### Activity
Write out the records that appear below, verbatim and complete, but without pictures.

### Provided information
⁂
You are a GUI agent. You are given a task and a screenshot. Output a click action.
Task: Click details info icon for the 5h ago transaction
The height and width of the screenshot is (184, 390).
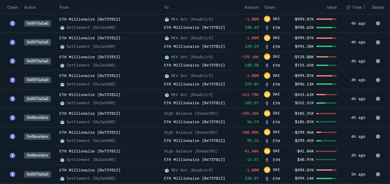[378, 174]
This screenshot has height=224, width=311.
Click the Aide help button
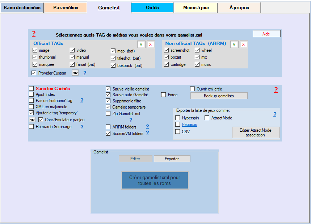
⁂
### Problem solution
You are a GUI agent. You are given a task and a screenshot. Output a click action.
Task: Click details info icon for the 5h ago transaction
The height and width of the screenshot is (184, 390).
[378, 174]
This screenshot has height=224, width=311.
Click the Aide help button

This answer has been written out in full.